• _Exercise prompt_
Would you retype the lines from the one that holds "Instruction: Remove Nana from the guest list" to the final line of the entries below, both ends included and exactly as written, but without pictures?

Collected data entries:
____________________
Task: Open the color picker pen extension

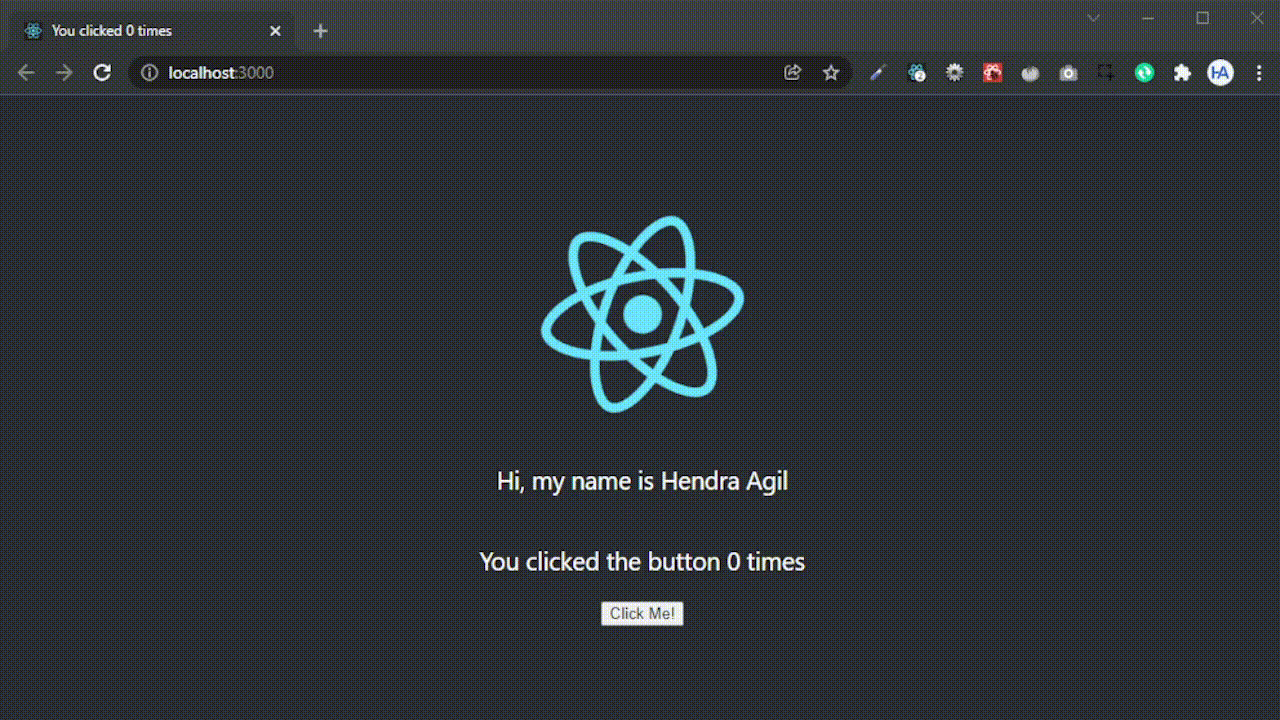Action: point(878,73)
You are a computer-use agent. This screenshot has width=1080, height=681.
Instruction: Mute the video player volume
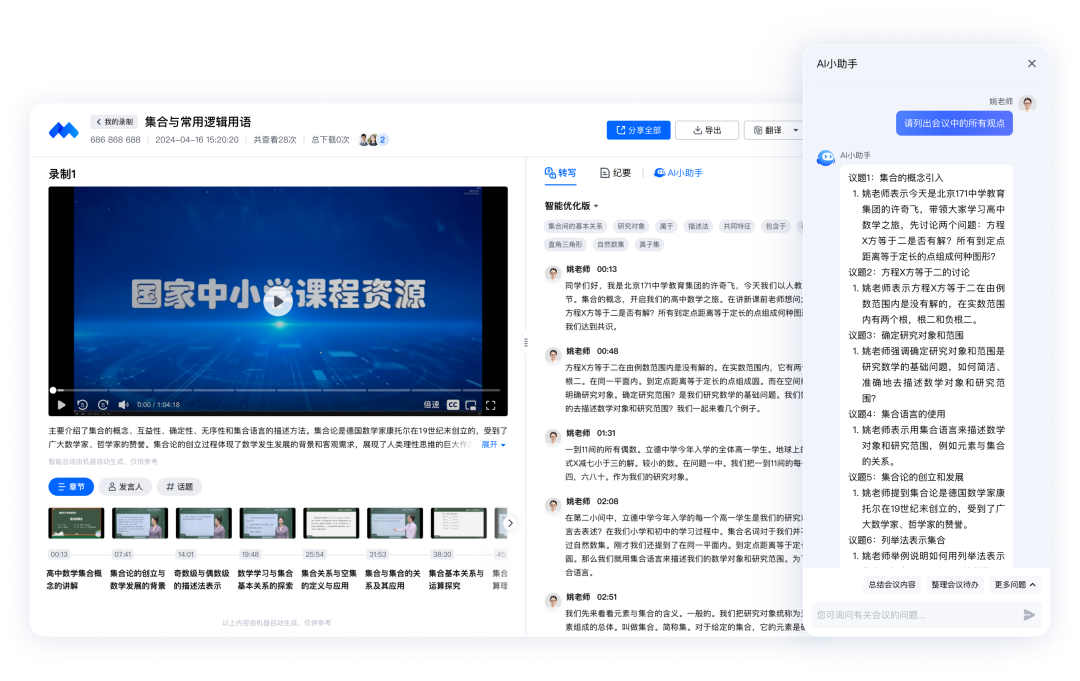(122, 405)
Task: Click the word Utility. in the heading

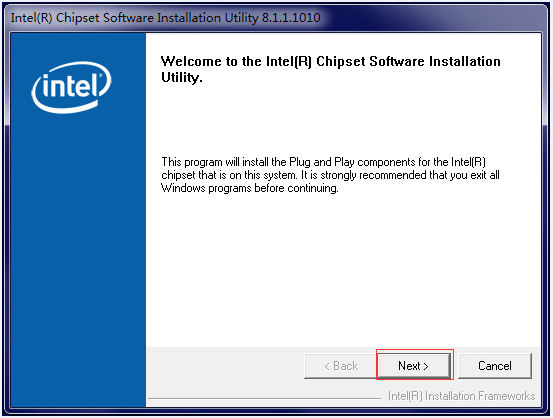Action: click(x=182, y=77)
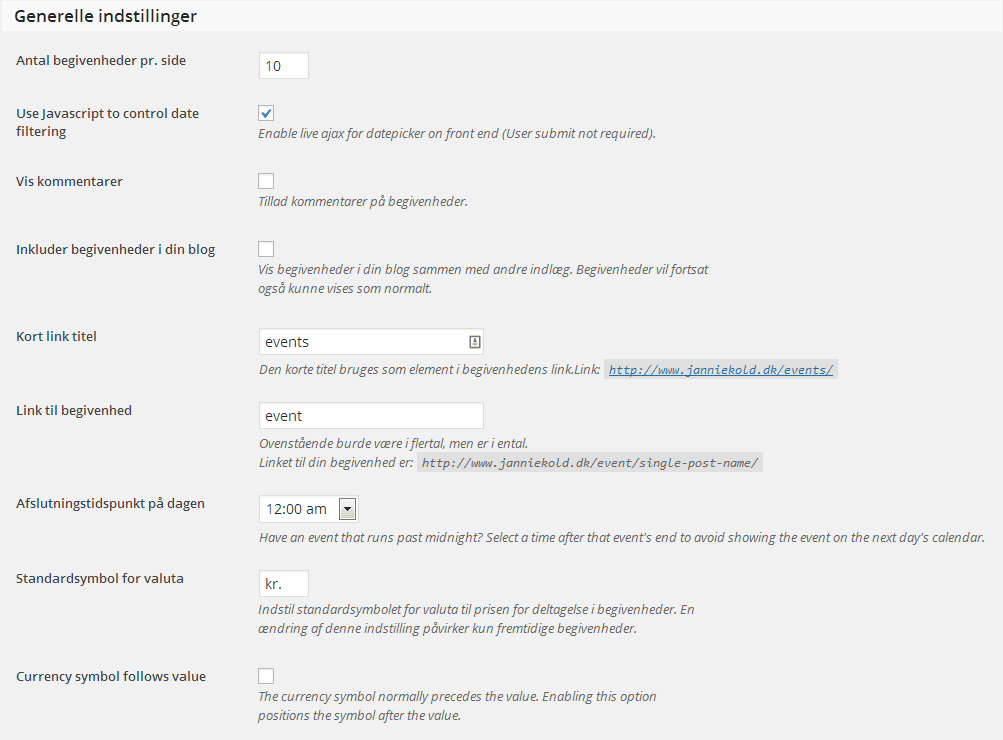Viewport: 1003px width, 740px height.
Task: Click the autofill icon inside the events field
Action: pos(475,342)
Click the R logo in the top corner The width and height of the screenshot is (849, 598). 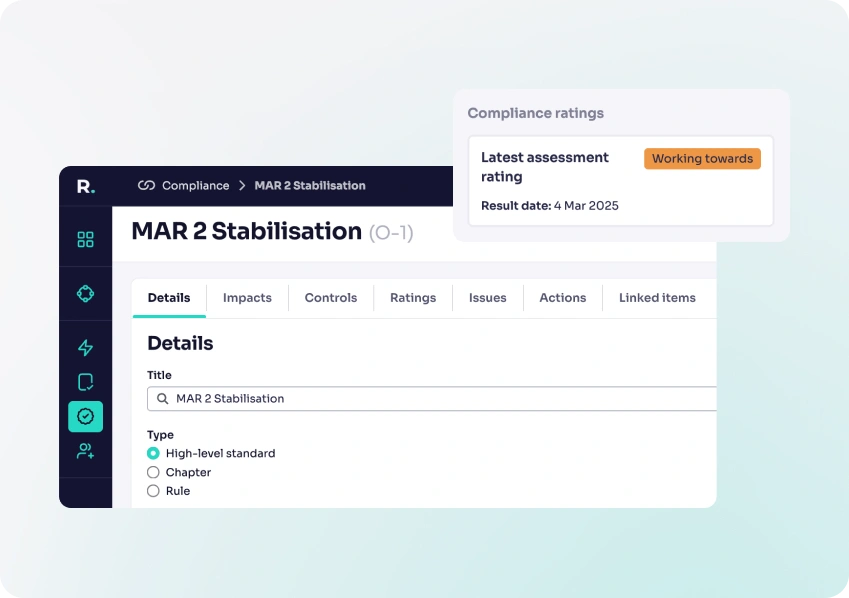(x=85, y=186)
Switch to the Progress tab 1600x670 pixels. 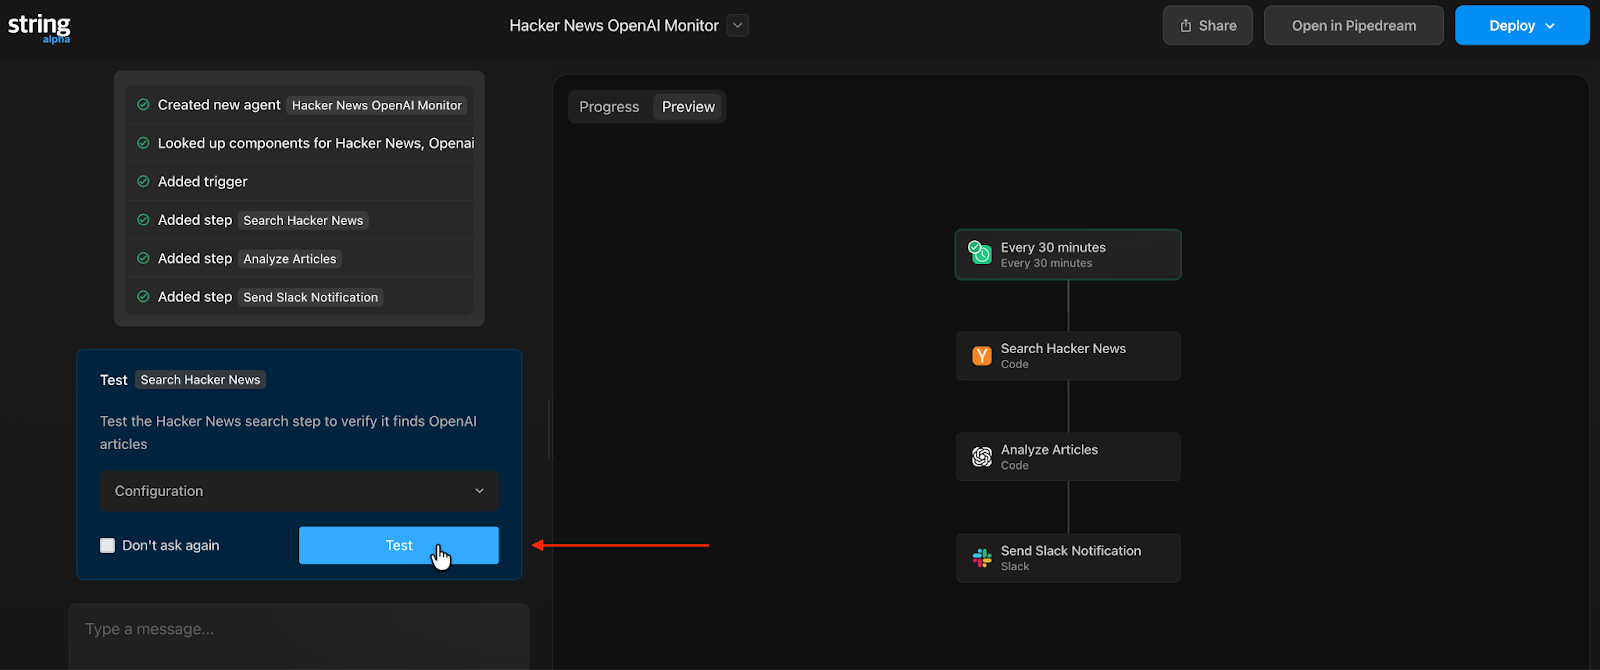pos(609,107)
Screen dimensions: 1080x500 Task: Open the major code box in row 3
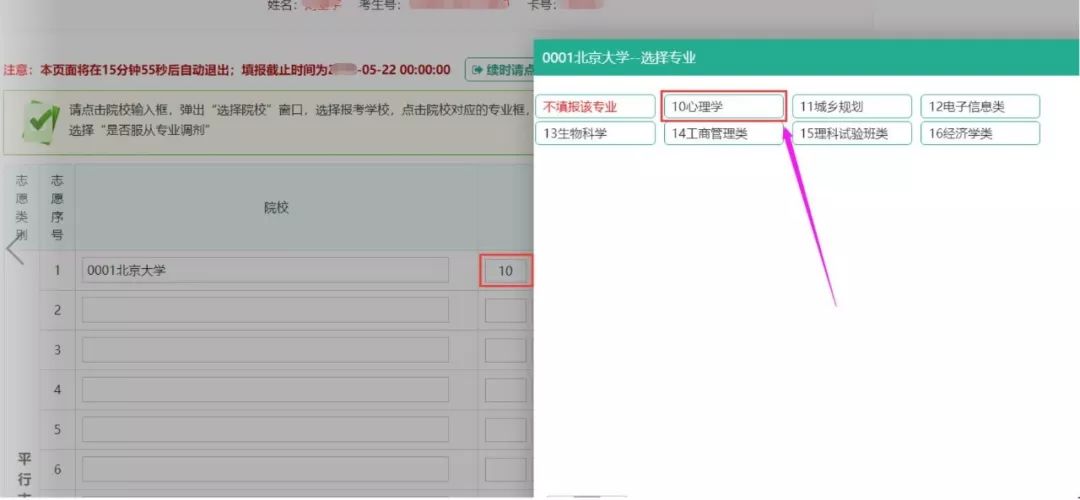coord(505,350)
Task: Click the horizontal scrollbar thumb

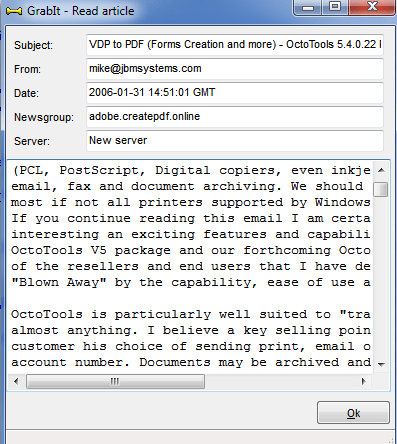Action: tap(115, 381)
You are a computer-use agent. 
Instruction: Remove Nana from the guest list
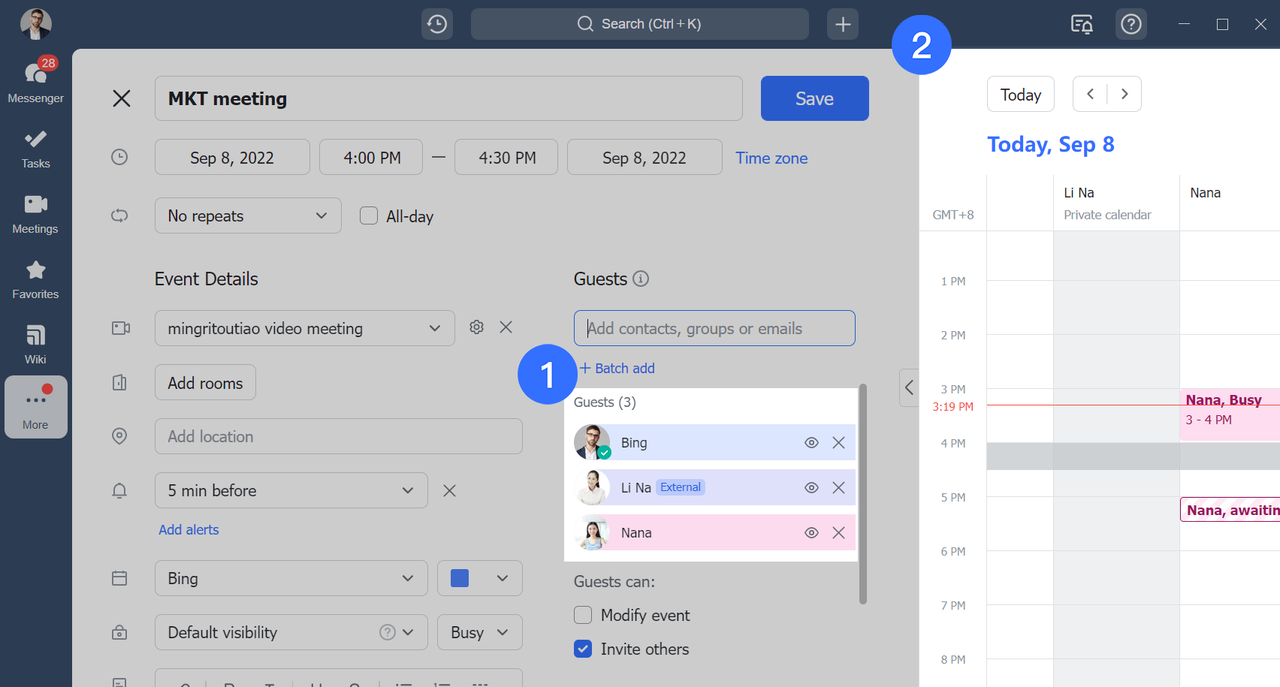pyautogui.click(x=839, y=533)
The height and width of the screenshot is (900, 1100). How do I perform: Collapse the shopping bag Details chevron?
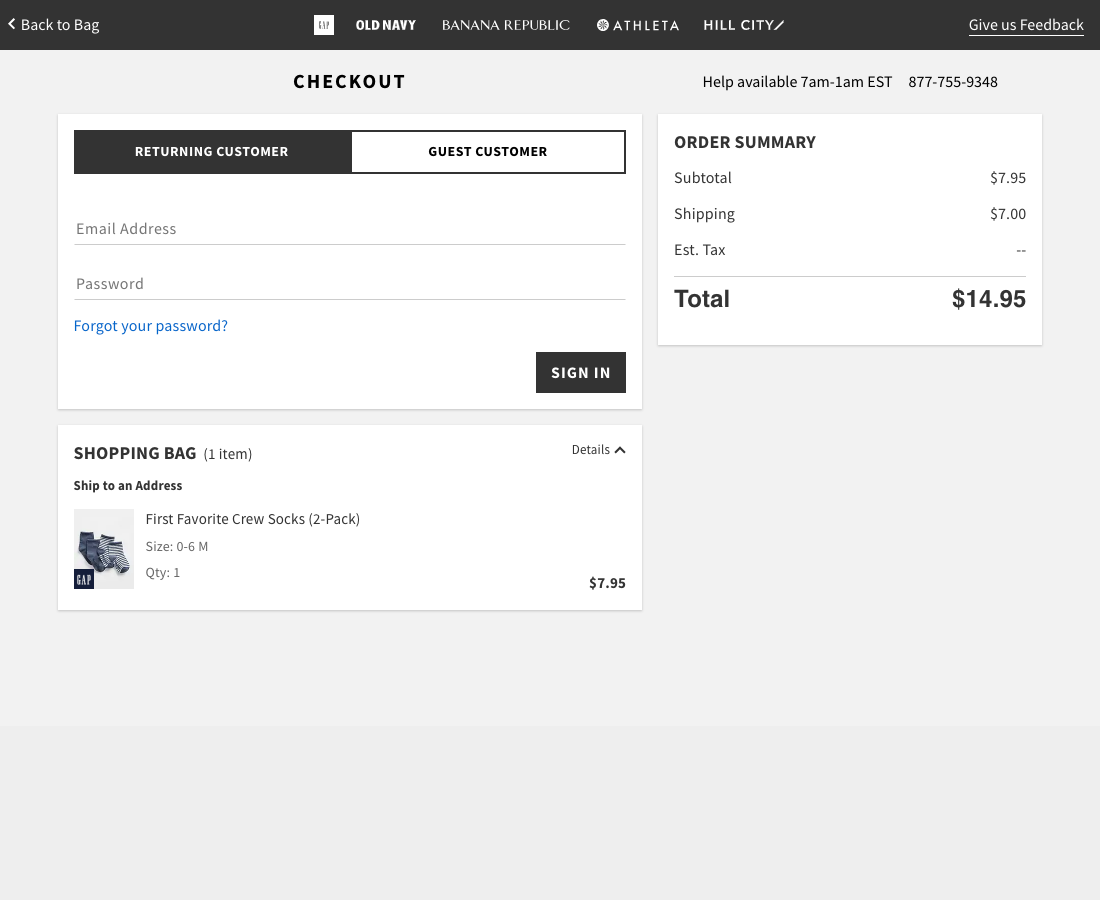click(621, 449)
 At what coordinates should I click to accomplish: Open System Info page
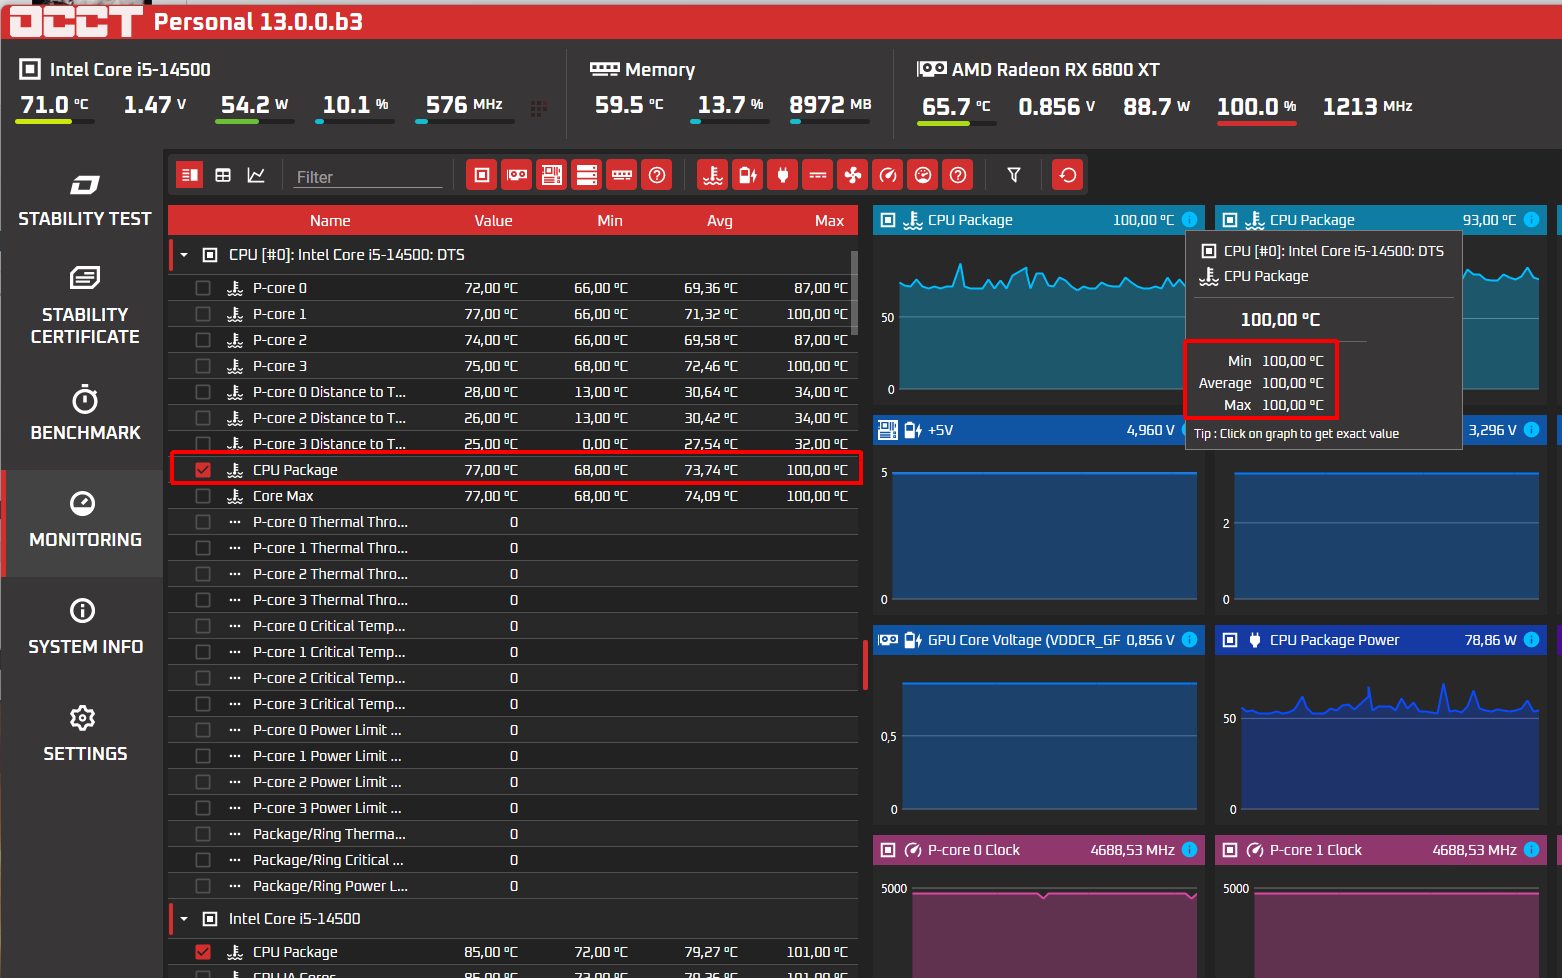click(85, 626)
____________________
• _Exercise output_
Instruction: Remove Nana from the guest list
pyautogui.click(x=839, y=533)
The height and width of the screenshot is (900, 1100). How do I perform: Collapse the shopping bag Details chevron?
click(621, 449)
 At what coordinates should I click to accomplish: Open System Info page
click(85, 626)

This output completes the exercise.